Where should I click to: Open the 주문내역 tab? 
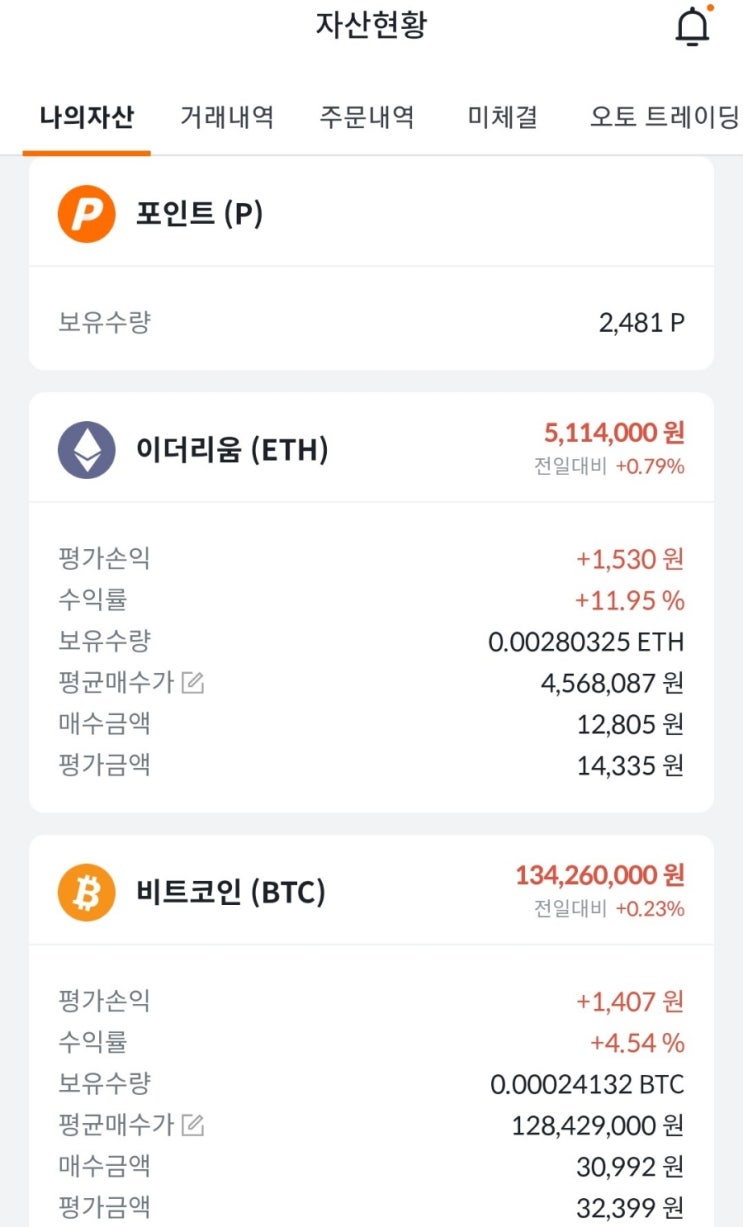point(367,117)
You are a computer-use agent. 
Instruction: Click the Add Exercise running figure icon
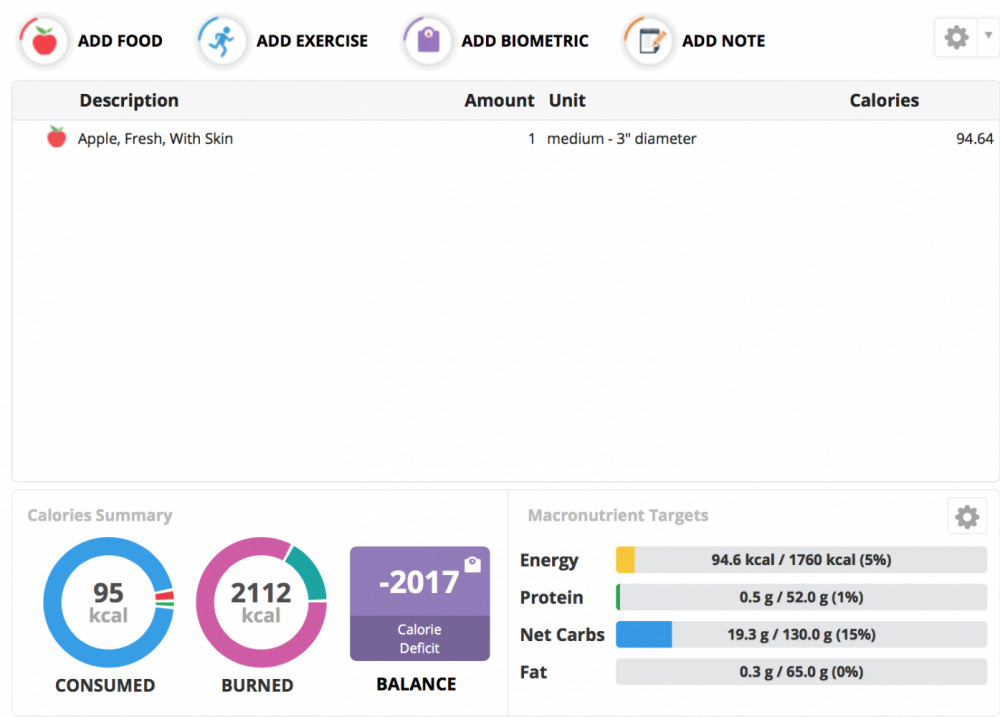tap(222, 41)
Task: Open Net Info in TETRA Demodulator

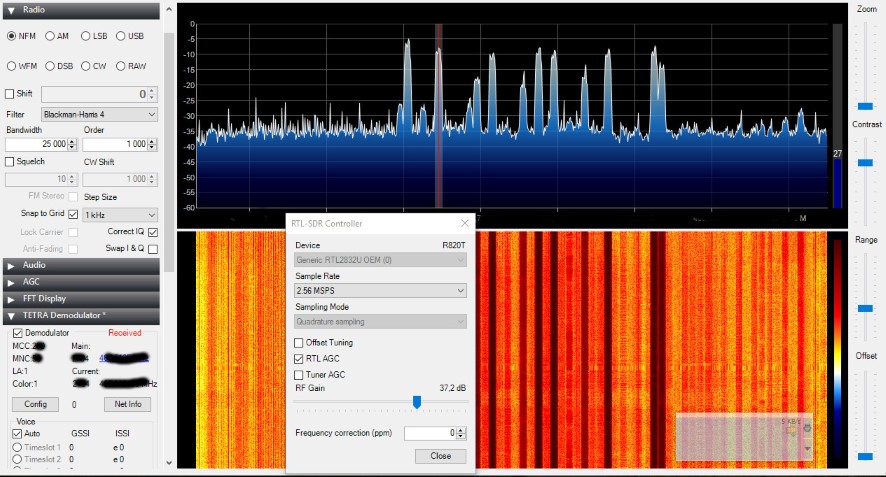Action: pyautogui.click(x=127, y=404)
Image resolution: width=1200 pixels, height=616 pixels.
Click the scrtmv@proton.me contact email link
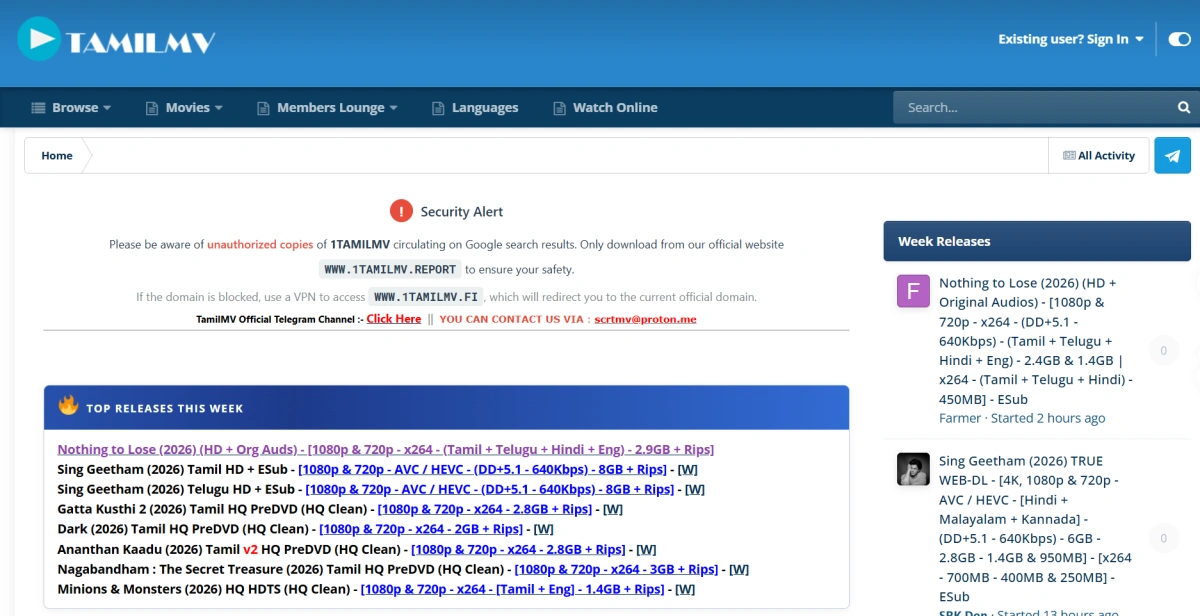[x=645, y=319]
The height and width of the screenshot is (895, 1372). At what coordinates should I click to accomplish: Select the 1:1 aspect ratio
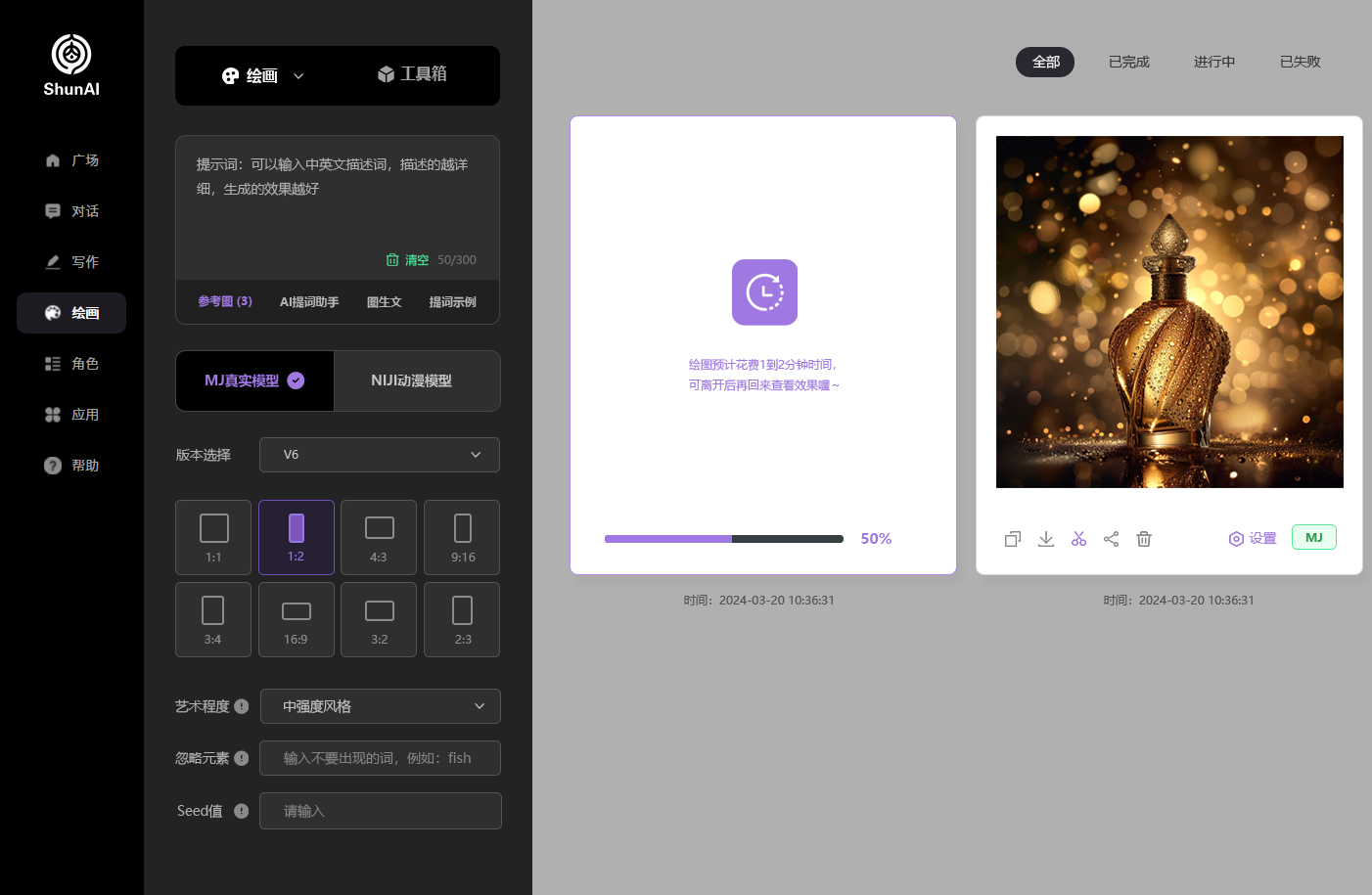point(213,537)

-------------------------

* AIM OF THE EXERCISE *
Produce an exact copy of the lines from the line with "The height and" through the last line of the data above, both ends included. No pictures belong in it.

* ANSWER FOR THE TASK *
The height and width of the screenshot is (895, 1372). At what coordinates should I click to accomplish: Select the 1:1 aspect ratio
point(213,537)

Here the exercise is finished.